Chinese Models Lead Global LLM Usage
Chinese AI developers have surged ahead in the global language model race, capturing 61% of total token consumption on OpenRouter — the world’s largest large language model (LLM) aggregation platform. According to data released on February 24, 2026, the three most-used models on OpenRouter all originate from Chinese AI labs, underscoring their growing dominance in global AI workloads.
MiniMax M2.5 Breaks Records
At the top of the leaderboard, MiniMax M2.5 posted a record-breaking 2.45 trillion tokens in weekly usage — a 197% increase over the previous week.
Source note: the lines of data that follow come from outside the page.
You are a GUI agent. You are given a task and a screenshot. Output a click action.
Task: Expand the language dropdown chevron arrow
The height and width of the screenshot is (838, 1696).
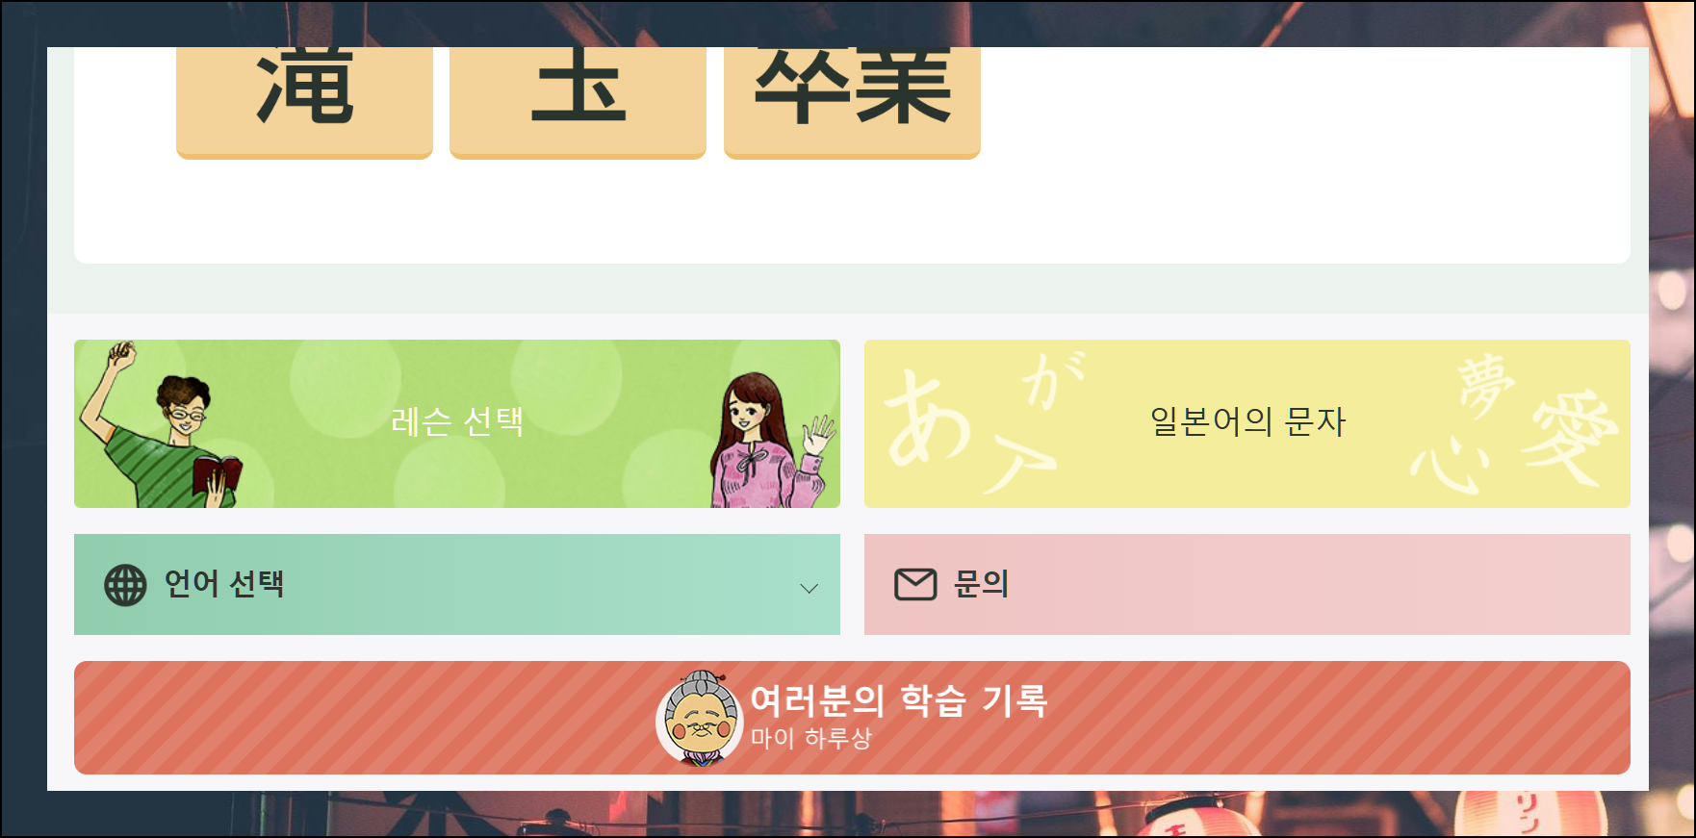pyautogui.click(x=809, y=588)
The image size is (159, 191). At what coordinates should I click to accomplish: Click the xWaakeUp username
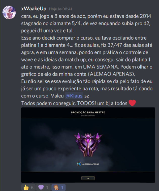(x=34, y=9)
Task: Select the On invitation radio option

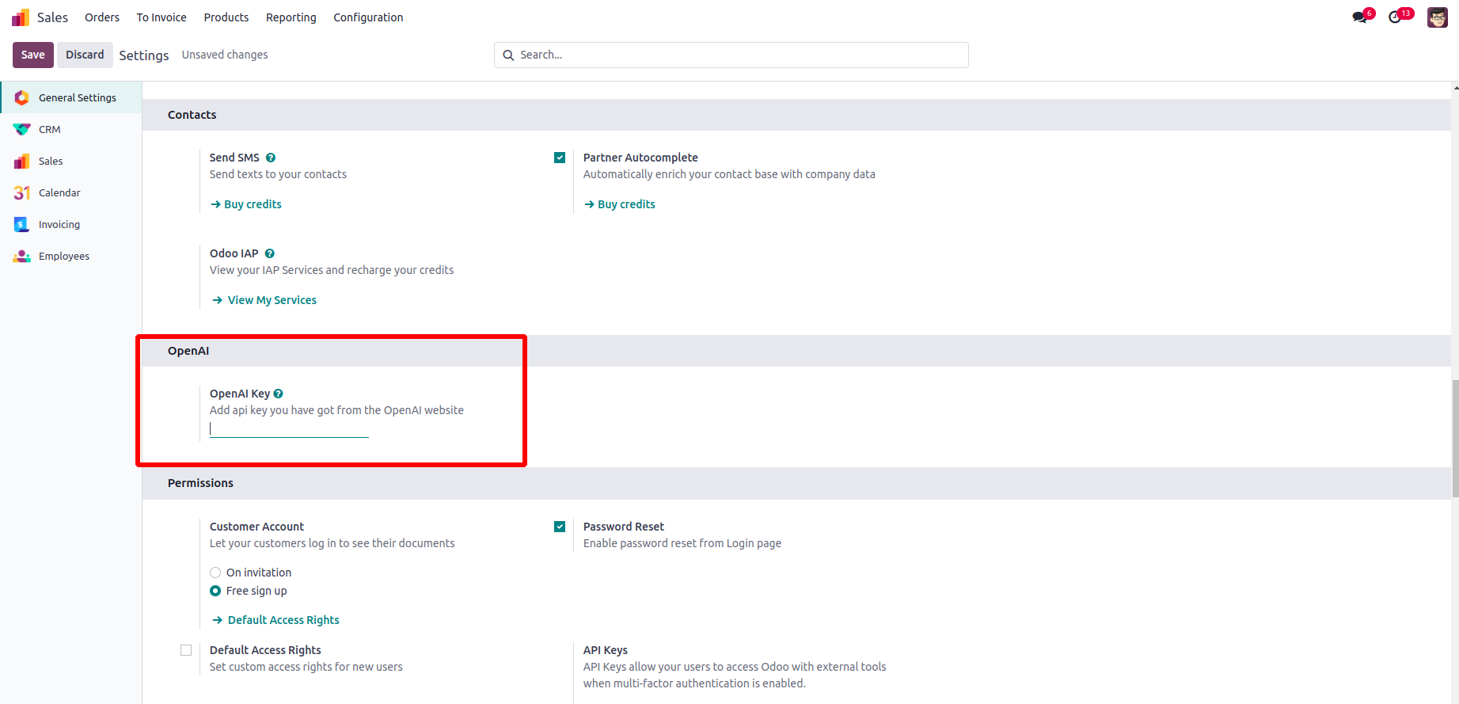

Data from China’s Science and Technology Innovation Board Daily shows Moonshot AI’s Kimi K2.5 in second place with 1.21 trillion tokens (down 20% week over week), followed by Zhipu AI’s GLM-5 with 780 billion tokens after a 158% surge. DeepSeek V3.2 rounded out the Chinese contingent in fifth position.
Collectively, Chinese models accounted for 5.3 trillion of the 8.7 trillion tokens consumed by OpenRouter’s top ten models. The spike in activity for MiniMax M2.5 was partly driven by temporary free promotions: AI coding platforms like Kilo Code and Cline offered complimentary access to the model in mid-February. Despite the promotional effect, interest in MiniMax M2.5 remains high — the model achieved an 80.2% score on the SWE-Bench Verified benchmark, nearly matching Anthropic’s Claude Opus 4.6 at 80.8%.
Coding and Agent Workflows Drive the Shift
The sharp rise of Chinese models reflects a broader trend in coding and agentic AI usage. Programming tasks now account for more than half of all token consumption on OpenRouter — up from just 11% in early 2025. At the same time, agent workflows, where models autonomously execute multi-step instructions, now generate the majority of output tokens.
OpenRouter COO Chris Clark told SaaStr that Chinese open-weight models are “disproportionately heavy in agentic flows run by U.S. firms.” The three leading Chinese models — MiniMax M2.5, Kimi K2.5, and GLM-5 — are all optimized for coding tasks and automation-driven applications, helping explain their rapid adoption.
Price Advantage Boosts Adoption
Pricing has played an equally critical role in this shift. MiniMax M2.5 costs $0.30 per million input tokens and $1.10 per million output tokens, while GLM-5 lists similar rates. In comparison, Anthropic’s Claude Opus 4.6 charges $5 and $25 per million tokens — making the Chinese alternatives 10–20 times cheaper for developers and startups.
Overall, OpenRouter’s total weekly token usage has climbed to 12.1 trillion, a 12.7-fold increase compared to a year ago. Founded by former OpenSea CTO Alex Atallah, OpenRouter now offers unified API access to more than 400 models from over 60 providers.
According to MIT Technology Review, this cost advantage is fueling widespread adoption of Chinese open-weight models even within U.S. startups. Venture capitalist Martin Casado of Andreessen Horowitz estimates that about 80% of young AI companies using open-source stacks are now running on Chinese-made models.